# Theater Seating Spacing



## owlfan12000 (Jul 2, 2007)

Roman,

I'm working on a ground up theater design and am currently thinking of 2 rows of 3 seats of perhaps two standard couches. I'm thinking of the 12003s and would like some thoughts on the placement of a straight row versus a curved row. I've found the dimensions for each design which includes the wall space requirements. How much space is needed between the first and second row? If I allow for the 74.5" or 78.5" wall space shown in those diagrams, and both rows recline will the back of the front row end up on top of the feet in the second row?

Do you happen to know of any pictures of theaters with 2 rows with curved seating? I know that model isn't in the interactive room planner, is there another set with similar dimensions that I could look at using that program?

Do you happen to know of anyone within a couple hours of Tulsa, OK that has purchased some Berkline seats with power recline and/or buttkickers? Those are a couple of features that I would probably have to sell my wife on to purchase and that would probably require first hand testing on her part.


----------



## RSH (Jul 28, 2006)

owlfan12000,

First let me start with the fact that while the 12003 recliners are very nice and comfortable, they have high backs - 44". They would be a better fit for folks who are 6'2" or taller. If oyu are not that tall the backs of the chairs will block your surround sound.

Straight vs. curved - functionally curved configuration helps when you have a wider row - 5, 6 chairs. In the situations like that you are trying to put every viwer at the same distance to the screen. In the cases of 3 chairs the curvature is so small and non dramatic, that it does not really matter, and it would be very similar to the straight one. It would be basically your personal preference...

The Berkline specs are not accurate. The minimum requirement for the straight row is 6', and if you go with the curved configuration and curve your riser, the min. distance between a middle point of the curve and back of the riser would still be 6'. 

I always recommend deeper riser if possible. There are 2 reasons for that:

1. you want to put the back row away from the back wall for better surround sound.
2. you want to have some extra space in front of the back row, so when people seating on the back row recline their feet are not hanging over front row viewer heads.

I have the following customers in OK:

1. Tulsa, OK 74137 w/12003 in bonded leather/vinyl combo (no buttkickers)
2. Oklahoma City, OK 73170 w/12003s in leather/vinyl combo (w/bks)
3. Edmond, OK 73013 w/12003 in bonded leather/vinyl combo (no buttkickers)
4. Edmond, OK 73013 w/13175s in bonded leather/vinyl combo (no buttkickers)

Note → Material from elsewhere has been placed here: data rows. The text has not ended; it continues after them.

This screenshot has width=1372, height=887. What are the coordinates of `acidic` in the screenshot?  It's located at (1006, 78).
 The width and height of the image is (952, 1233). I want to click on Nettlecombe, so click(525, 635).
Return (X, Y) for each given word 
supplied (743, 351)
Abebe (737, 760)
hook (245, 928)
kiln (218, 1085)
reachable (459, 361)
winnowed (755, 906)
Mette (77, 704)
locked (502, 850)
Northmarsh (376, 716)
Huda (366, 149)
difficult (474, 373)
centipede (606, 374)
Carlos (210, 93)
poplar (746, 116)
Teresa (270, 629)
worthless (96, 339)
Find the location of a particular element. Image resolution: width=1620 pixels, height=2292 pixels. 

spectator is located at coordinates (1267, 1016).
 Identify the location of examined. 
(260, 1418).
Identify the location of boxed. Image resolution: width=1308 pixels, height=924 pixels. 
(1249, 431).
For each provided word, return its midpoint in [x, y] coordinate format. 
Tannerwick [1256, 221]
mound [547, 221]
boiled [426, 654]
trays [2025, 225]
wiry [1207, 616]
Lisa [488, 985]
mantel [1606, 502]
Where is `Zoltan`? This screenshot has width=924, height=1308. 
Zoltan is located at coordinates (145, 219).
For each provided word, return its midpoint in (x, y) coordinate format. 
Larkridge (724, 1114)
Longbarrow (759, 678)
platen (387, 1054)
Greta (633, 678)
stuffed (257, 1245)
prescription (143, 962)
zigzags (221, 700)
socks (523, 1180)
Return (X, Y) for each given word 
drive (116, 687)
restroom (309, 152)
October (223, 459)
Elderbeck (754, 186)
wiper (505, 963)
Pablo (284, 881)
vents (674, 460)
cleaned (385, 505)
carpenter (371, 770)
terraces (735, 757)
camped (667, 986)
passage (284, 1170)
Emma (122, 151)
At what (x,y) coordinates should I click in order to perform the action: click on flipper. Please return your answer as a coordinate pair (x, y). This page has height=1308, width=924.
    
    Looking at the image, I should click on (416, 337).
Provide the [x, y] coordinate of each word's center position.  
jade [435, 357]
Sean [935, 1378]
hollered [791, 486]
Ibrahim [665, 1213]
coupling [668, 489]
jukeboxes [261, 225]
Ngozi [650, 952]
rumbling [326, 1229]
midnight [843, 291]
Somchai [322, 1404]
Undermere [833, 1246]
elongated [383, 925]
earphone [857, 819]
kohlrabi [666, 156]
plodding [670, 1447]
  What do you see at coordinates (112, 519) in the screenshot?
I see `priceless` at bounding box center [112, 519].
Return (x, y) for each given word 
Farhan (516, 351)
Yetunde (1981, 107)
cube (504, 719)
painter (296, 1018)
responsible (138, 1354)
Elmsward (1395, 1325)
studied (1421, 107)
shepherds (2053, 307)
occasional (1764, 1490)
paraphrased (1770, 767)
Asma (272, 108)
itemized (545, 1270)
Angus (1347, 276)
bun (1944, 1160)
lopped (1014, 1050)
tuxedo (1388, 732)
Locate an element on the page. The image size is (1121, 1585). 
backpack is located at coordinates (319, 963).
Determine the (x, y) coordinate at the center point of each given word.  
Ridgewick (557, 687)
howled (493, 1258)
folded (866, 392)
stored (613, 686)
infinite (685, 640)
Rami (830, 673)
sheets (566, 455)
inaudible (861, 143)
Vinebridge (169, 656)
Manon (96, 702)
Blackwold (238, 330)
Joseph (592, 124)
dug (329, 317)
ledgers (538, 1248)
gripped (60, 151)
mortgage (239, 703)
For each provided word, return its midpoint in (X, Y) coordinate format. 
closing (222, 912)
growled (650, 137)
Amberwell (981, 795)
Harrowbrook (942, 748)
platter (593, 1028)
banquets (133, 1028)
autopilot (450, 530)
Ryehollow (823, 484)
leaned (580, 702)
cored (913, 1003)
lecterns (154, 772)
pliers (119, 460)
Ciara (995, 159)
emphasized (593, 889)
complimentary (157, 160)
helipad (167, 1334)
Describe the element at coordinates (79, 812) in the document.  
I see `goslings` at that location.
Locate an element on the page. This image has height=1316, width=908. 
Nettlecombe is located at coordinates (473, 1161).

I do not stock manual recliners. The power recline IMHO is a MUST TO HAVE option. That is why we only stock motorized recliners.


----------



## owlfan12000 (Jul 2, 2007)

Roman,

Back in August '07 we exchanged some emails. My wife, son and I are all about 5'10" tall. Nobody is really huge but my son has packed on some pounds and has about a 42" waist now. At that time you suggested 45003 because they would provide better head support. I don't see those anymore so I'd like a new recommendation. 

The head support is important. I have a recliner now but I don't care much for watching TV in it because I always find myself putting my arm or a pillow behind my head. My mother also has a recliner that I don't care much for because the footrest isn't in the right position. I'm guessing a chaise lounge feature would be advantageous.

Let me know what models might make sense for us.


----------



## RSH (Jul 28, 2006)

owlfan12000,

I would check the following groups:

Domestic: 45008, 45032, 45034 (all custom orders - more expensive)
Imported: 12000, 13175 (usually in stock in black and brown bonded leather/vinyl combo and leather/vinyl combo - much less expensive)


----------